#### [WORK INSTRUCTION]
List every line below containing "pixel".

#### [DATASET ENTRIES]
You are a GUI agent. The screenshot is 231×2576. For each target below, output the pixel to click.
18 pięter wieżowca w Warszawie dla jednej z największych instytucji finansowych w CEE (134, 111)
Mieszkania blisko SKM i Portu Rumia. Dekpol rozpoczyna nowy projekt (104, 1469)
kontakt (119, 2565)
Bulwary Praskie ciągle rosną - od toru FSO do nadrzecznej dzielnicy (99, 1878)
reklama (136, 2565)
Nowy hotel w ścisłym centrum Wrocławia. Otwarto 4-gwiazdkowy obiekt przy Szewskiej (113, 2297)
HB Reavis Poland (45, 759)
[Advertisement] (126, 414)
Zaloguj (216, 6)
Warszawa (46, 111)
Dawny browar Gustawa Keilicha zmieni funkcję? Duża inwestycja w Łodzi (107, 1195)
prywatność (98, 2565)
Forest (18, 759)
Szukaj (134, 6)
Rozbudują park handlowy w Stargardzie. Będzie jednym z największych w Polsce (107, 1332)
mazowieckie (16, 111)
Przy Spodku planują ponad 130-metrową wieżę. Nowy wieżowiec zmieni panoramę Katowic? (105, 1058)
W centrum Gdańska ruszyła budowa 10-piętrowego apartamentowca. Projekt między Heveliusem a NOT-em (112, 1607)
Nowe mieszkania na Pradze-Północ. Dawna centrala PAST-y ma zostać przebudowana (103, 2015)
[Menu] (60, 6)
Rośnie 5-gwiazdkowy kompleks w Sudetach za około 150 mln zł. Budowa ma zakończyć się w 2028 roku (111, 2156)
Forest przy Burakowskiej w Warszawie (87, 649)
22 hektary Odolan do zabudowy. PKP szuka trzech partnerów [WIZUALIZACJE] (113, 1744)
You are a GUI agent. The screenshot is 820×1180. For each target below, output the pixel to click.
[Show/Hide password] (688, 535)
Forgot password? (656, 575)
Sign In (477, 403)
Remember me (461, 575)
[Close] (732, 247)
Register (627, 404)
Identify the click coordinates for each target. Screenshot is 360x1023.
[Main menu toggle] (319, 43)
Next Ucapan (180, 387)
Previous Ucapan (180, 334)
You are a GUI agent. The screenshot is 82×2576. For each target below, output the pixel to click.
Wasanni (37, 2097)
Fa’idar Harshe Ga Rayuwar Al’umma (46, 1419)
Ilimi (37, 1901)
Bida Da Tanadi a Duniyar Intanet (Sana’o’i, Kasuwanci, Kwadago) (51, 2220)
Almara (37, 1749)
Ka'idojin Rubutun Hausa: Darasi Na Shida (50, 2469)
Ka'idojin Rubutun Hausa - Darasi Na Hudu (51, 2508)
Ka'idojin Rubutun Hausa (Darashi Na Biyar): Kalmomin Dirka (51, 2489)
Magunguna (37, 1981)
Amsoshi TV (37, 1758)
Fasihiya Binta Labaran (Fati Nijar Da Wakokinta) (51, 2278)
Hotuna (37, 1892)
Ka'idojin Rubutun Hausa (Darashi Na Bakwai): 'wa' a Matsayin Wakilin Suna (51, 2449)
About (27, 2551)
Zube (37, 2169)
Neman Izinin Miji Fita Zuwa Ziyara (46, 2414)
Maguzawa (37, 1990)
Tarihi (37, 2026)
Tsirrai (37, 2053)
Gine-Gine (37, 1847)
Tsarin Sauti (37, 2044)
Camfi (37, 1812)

#### [OUTPUT FOR THIS EXERCISE]
You are a GUI agent. The screenshot is 231×2576. For each target below, output the pixel to click.
You are a GUI agent. The screenshot is 820×1180. For each target below, output the pixel to click.
You are a GUI agent. The screenshot is 82×2576. For each target below, output the pixel to click.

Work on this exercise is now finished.